**** Article

From Dirichlet series methods, it is not difficult to establish the identities

$\displaystyle \lim_{s\rightarrow 1^+} \sum_{n=1}^\infty \frac{\mu(n)}{n^s} = 0$

and

$\displaystyle \lim_{s \rightarrow 1^+} \sum_{n=1}^\infty \frac{\mu(n) \log n}{n^s} = -1.$

This suggests (but does not quite prove) that one has

$\displaystyle \sum_{n=1}^\infty \frac{\mu(n)}{n} = 0 \ \ \ \ \ (3)$

and

$\displaystyle \sum_{n=1}^\infty \frac{\mu(n)\log n}{n} = -1 \ \ \ \ \ (4)$

in the sense of conditionally convergent series. Assuming one can justify this (which, ultimately, requires one to exclude zeroes of the Riemann zeta function on the line ${\hbox{Re}(s)=1}$, as discussed in this previous post), one is eventually left with the estimate ${x + O(x)}$, which is useless as a lower bound (and recovers only the classical Chebyshev estimate ${\sum_{n \leq x} \Lambda(n) \ll x}$ as the upper bound). The inefficiency here when compared to the situation with the divisor function ${\tau}$ can be attributed to the signed nature of the Möbius function ${\mu(n)}$, which causes some cancellation in the divisor sum expansion that needs to be compensated for with improved estimates.

********
**** Records provided

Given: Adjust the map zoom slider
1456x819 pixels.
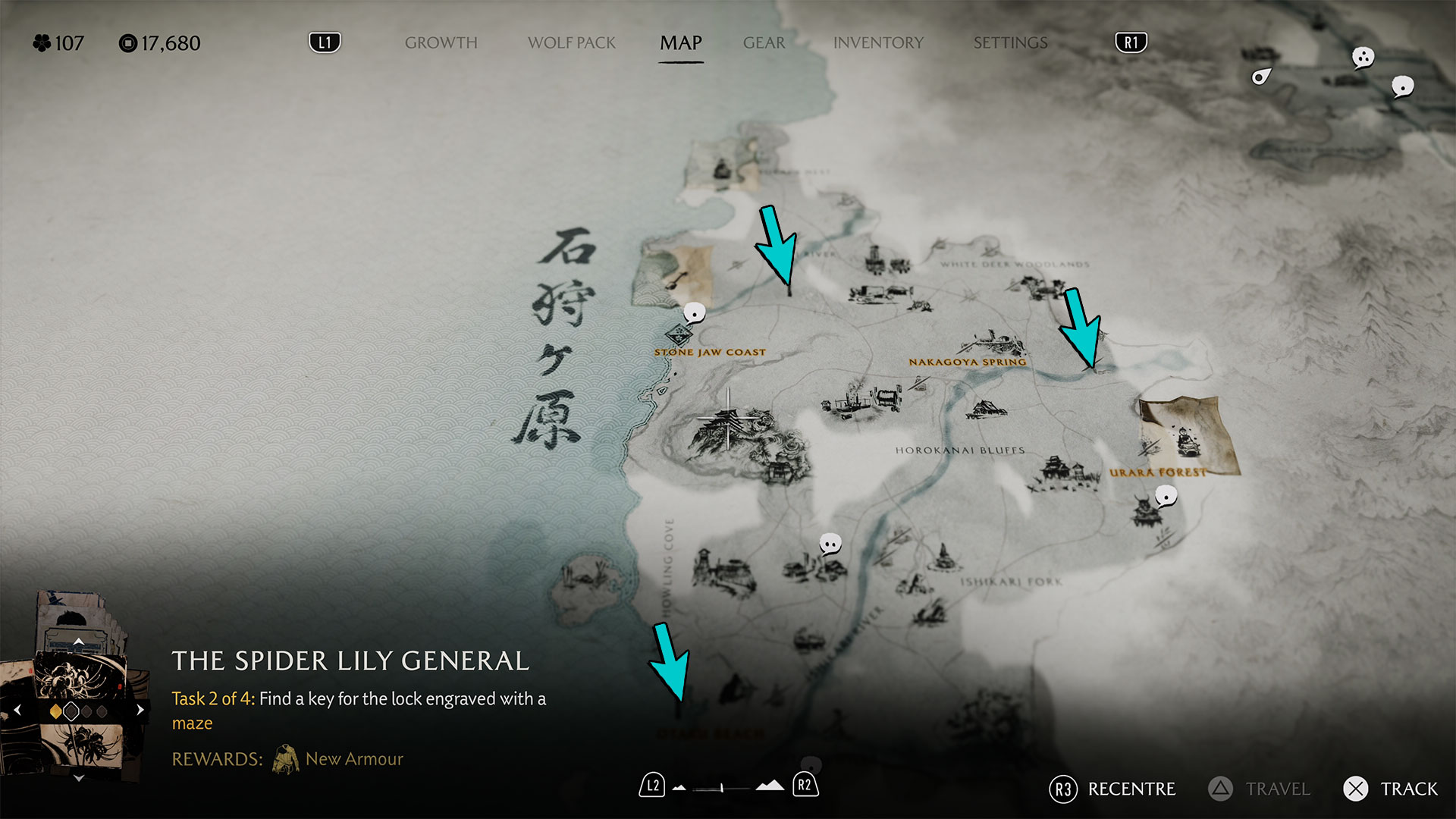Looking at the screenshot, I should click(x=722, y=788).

********
**** Records provided

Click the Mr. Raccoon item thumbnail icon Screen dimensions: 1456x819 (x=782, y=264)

********

Task requirements ▸ In the text about sums of the Möbius function, what must ultimately be excluded to justify the two conditionally convergent series identities?

Solution to this task ▸ Zeroes of the Riemann zeta function on the line Re(s) = 1.